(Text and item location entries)
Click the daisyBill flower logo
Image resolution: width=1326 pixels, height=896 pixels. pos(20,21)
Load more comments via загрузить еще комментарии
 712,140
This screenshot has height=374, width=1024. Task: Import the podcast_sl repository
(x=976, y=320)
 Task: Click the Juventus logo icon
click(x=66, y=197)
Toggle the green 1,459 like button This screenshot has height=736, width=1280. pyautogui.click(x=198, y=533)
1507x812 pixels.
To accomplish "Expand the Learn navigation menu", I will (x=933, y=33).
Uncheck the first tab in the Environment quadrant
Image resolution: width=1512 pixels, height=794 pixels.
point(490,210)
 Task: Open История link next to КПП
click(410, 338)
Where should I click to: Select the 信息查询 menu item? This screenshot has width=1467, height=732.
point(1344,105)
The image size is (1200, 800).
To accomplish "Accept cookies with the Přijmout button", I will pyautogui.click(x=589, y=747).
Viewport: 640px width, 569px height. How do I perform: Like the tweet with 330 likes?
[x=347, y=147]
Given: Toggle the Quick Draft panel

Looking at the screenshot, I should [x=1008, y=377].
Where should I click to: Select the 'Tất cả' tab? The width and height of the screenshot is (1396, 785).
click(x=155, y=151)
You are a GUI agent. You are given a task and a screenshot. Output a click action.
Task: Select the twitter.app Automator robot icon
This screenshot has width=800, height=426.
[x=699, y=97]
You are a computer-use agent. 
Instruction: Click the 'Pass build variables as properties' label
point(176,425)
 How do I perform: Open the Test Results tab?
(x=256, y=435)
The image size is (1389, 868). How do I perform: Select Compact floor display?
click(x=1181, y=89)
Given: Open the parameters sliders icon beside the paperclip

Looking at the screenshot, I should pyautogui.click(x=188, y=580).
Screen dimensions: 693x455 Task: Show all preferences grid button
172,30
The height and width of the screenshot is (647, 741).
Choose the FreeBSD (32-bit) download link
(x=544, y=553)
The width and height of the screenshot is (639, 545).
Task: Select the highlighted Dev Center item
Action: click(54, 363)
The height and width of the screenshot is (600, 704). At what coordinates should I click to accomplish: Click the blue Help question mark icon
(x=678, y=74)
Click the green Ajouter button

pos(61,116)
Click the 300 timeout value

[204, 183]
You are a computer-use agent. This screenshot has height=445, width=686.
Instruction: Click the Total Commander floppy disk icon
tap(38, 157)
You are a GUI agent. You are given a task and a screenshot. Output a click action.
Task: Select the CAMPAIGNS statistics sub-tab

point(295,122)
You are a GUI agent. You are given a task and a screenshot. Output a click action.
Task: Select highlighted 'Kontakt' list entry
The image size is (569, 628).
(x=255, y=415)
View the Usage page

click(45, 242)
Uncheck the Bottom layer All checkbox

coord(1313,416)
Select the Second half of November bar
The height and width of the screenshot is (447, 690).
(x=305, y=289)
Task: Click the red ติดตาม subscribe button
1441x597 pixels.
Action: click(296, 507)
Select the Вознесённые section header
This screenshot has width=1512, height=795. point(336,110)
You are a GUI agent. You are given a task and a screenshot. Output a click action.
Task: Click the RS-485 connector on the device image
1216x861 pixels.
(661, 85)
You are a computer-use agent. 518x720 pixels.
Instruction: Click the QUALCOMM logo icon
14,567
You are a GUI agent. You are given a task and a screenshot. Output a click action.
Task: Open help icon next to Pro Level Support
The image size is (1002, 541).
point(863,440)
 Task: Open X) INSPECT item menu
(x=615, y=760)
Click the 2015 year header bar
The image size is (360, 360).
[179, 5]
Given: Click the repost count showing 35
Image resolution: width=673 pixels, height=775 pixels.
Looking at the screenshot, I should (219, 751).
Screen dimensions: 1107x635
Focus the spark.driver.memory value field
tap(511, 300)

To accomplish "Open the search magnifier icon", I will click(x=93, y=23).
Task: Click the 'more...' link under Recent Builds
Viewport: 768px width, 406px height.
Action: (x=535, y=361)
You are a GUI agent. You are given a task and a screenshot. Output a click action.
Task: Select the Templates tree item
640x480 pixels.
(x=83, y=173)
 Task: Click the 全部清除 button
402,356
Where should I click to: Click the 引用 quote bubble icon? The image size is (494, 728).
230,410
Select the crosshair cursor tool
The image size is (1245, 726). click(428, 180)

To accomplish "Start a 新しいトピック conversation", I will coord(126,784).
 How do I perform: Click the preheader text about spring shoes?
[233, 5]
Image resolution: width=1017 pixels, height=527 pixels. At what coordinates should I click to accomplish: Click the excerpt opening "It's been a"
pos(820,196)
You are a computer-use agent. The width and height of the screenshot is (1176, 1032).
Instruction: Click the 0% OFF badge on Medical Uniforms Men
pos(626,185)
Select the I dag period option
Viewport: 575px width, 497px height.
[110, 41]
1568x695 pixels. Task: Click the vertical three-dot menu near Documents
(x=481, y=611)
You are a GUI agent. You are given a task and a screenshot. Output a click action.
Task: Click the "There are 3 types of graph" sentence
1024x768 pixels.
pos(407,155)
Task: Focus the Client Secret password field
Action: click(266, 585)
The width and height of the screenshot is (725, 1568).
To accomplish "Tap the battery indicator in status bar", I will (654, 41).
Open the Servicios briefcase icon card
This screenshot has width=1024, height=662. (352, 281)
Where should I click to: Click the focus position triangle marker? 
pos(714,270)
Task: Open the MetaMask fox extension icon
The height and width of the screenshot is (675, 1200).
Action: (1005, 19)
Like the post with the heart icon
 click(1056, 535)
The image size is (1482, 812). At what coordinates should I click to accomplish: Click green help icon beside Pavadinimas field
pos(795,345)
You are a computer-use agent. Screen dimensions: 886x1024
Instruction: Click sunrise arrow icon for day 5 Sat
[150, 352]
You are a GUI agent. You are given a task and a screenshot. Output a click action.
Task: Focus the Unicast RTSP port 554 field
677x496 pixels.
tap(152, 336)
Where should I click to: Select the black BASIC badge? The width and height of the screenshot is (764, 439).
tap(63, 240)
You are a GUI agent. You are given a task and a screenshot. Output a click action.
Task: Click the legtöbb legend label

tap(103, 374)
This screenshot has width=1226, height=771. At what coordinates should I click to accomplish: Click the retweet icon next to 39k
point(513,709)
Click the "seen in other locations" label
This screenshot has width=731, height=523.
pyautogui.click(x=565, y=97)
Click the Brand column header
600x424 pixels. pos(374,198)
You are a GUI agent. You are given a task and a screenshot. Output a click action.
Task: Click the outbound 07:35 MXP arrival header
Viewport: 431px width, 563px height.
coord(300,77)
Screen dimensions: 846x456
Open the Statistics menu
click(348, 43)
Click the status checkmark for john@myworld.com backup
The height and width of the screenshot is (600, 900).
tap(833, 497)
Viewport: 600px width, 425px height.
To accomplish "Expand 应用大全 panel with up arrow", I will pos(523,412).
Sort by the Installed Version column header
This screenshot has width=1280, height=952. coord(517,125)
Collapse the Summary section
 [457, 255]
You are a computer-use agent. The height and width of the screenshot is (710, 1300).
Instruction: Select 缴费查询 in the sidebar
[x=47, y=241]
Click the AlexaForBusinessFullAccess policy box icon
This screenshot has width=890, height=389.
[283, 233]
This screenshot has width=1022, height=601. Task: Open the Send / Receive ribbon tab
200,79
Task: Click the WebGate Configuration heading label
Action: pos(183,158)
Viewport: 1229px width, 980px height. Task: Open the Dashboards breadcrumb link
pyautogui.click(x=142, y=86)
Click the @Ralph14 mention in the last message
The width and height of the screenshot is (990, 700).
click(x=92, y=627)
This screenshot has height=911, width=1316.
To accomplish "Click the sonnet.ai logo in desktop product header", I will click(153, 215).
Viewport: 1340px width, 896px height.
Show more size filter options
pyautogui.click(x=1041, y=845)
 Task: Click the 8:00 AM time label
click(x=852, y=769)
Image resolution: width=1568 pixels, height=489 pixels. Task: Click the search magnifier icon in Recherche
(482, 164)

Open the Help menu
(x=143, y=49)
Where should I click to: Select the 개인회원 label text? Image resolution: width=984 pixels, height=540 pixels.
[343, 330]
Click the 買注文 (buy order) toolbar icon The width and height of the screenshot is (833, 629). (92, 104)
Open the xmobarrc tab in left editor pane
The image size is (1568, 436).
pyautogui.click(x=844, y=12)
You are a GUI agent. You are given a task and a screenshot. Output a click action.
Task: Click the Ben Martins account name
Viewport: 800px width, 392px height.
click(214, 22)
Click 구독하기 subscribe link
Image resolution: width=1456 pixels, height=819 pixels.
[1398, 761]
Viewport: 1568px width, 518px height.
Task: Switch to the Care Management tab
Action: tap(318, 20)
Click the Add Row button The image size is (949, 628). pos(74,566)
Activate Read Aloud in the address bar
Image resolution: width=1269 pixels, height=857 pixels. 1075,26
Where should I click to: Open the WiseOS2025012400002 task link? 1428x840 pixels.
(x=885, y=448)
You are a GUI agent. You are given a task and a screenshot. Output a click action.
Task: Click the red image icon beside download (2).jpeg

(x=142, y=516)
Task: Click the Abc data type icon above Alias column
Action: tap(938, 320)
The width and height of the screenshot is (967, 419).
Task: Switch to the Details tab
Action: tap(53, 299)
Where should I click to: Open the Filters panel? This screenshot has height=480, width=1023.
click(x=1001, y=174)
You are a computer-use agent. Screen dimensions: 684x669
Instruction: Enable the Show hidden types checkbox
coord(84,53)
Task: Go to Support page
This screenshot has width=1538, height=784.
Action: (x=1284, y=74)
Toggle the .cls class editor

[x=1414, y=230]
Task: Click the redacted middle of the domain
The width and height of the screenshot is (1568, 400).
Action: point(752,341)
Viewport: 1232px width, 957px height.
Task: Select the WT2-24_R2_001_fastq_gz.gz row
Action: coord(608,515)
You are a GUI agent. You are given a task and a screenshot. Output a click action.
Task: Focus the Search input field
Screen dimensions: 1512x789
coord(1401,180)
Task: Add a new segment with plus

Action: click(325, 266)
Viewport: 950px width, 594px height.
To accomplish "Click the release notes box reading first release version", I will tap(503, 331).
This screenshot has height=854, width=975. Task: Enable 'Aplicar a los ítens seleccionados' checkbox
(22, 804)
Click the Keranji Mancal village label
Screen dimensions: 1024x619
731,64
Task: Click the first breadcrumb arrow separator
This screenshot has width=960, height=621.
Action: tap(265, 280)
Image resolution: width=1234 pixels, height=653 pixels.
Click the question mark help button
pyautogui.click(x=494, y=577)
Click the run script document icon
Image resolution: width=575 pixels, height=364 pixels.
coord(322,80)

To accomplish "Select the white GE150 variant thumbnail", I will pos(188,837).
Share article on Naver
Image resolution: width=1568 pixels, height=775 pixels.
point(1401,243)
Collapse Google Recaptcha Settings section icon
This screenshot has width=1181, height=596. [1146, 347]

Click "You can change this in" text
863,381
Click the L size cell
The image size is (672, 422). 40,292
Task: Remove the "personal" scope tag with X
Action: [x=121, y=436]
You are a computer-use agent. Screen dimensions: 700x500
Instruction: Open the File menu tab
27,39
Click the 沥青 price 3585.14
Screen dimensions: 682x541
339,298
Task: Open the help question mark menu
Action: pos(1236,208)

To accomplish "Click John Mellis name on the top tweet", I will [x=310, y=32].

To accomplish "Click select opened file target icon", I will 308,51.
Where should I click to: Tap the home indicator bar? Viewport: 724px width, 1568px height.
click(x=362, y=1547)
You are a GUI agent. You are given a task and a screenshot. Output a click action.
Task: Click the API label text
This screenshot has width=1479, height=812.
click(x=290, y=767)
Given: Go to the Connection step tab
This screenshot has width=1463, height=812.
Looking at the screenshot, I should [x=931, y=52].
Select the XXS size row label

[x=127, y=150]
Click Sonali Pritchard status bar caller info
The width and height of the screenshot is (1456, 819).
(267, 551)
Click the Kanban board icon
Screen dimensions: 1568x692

* [CHALLENGE] Convert everything in the records from the line containing "You are a computer-use agent. This" down to the line containing "point(295,122)" into a JSON list of strings, one string per line, with blank lines left out.

* [WORKED SOLUTION]
[
  "You are a computer-use agent. This screenshot has height=445, width=686.",
  "Instruction: Click the Total Commander floppy disk icon",
  "tap(38, 157)",
  "You are a GUI agent. You are given a task and a screenshot. Output a click action.",
  "Task: Select the CAMPAIGNS statistics sub-tab",
  "point(295,122)"
]